Soaring gas prices continue to hurt American families after a year of especially high fuel costs, not that Obama cares.  According to recently released data from the Department of Energy, U.S. households spent an average of $2,912 – or nearly 4 percent of their income – on gasoline in 2012.  The burden on budgets was the worst in three decades – rivaled only by similarly high costs in 2008.  And, if Congress does approve a carbon tax expect not only gasoline to soar but food and utilities prices will soar  out of the realm of most Americans.

Persistently steep gas prices and their harmful impact only  underscores a need for better energy policies.  Instead of pursuing an “all-of-the-above” approach (green), the Obama Administration has consistently faltered on the economy and America’s energy security AND NOWHERE  is this more evident than the President’s decision to punt on the Keystone XL pipeline.

The long delayed  pipeline would provide an abundant and reliable energy supply to U.S. refineries, spur major economic development along with creating about  20,000 American good paying jobs that are desperately needed, all  without costing the taxpayers one dime, which is something that we can’t say about Obama’s “green” agenda.

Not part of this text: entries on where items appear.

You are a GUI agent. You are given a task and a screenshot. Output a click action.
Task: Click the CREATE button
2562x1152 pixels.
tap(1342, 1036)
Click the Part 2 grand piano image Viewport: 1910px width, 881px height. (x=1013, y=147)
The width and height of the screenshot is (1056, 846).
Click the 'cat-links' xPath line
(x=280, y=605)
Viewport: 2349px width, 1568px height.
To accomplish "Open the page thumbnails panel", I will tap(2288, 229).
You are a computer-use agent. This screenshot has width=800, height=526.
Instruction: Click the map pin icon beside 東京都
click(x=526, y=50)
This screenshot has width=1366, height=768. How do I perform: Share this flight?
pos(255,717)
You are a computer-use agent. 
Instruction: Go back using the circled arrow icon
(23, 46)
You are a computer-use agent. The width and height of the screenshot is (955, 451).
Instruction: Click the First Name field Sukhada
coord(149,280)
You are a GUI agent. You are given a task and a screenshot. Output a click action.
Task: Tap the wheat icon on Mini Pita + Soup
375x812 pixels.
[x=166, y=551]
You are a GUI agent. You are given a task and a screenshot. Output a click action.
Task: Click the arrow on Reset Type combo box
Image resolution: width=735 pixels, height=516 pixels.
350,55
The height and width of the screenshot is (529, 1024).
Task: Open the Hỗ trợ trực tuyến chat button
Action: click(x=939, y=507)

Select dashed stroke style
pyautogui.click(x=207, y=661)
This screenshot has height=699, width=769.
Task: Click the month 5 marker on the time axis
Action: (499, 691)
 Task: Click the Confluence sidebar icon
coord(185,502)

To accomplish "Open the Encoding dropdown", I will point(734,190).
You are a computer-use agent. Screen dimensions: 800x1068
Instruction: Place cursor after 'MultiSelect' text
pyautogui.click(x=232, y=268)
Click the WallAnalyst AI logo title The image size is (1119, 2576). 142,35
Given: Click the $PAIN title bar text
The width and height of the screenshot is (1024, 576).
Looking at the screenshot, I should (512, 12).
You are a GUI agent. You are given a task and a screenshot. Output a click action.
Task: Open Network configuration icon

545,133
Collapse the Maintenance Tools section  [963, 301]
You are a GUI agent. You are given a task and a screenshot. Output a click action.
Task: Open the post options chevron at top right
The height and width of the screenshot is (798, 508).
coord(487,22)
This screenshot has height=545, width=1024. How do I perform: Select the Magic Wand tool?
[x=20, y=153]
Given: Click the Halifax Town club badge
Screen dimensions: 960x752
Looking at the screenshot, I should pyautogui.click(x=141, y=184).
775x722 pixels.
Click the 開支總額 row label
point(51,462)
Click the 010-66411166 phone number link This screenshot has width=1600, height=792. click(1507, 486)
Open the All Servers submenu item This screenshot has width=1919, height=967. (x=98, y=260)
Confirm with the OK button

But Obama continues to play politics, once again trying to  sideline the project, according to recent news reports, pushing a decision about Keystone XL to at least June, despite the project’s widespread support and potential to put Americans to work right away.

As The Washington Post editorial board wrote on January 23, “The president has even less reason to nix the project than he did last time.”  Keystone XL has already undergone the most extensive environmental evaluation of any U.S. pipeline.   The question of whether to move forward on this ready infrastructure project should not be in dispute.

Don’t be fooled by The U.S. Department of the Interior announcement that the upcoming Central Gulf of Mexico Lease Sale 227 will offer 38.6 million acres offshore Louisiana, Mississippi and Alabama for oil and gas exploration and development.  Unfortunately, this does not mean any new drilling will occur.

Lease sales just like this one have occurred nearly every single year since the current area-wide leasing scheme was put in place by President Reagan’s Interior Secretary, James Watt, in 1982. (I say “nearly” because the Obama Administration cancelled regularly-scheduled offshore lease sales in a regulatory overreaction to the BP oil spill in 2010.)

That means that virtually every single acre of the 38.6 million offered has been available before.  Some of them have been available every year for 30 years and have never received a bid.

Other blocks have been leased before, but never drilled. The leases expired after their “primary term” of five to ten years.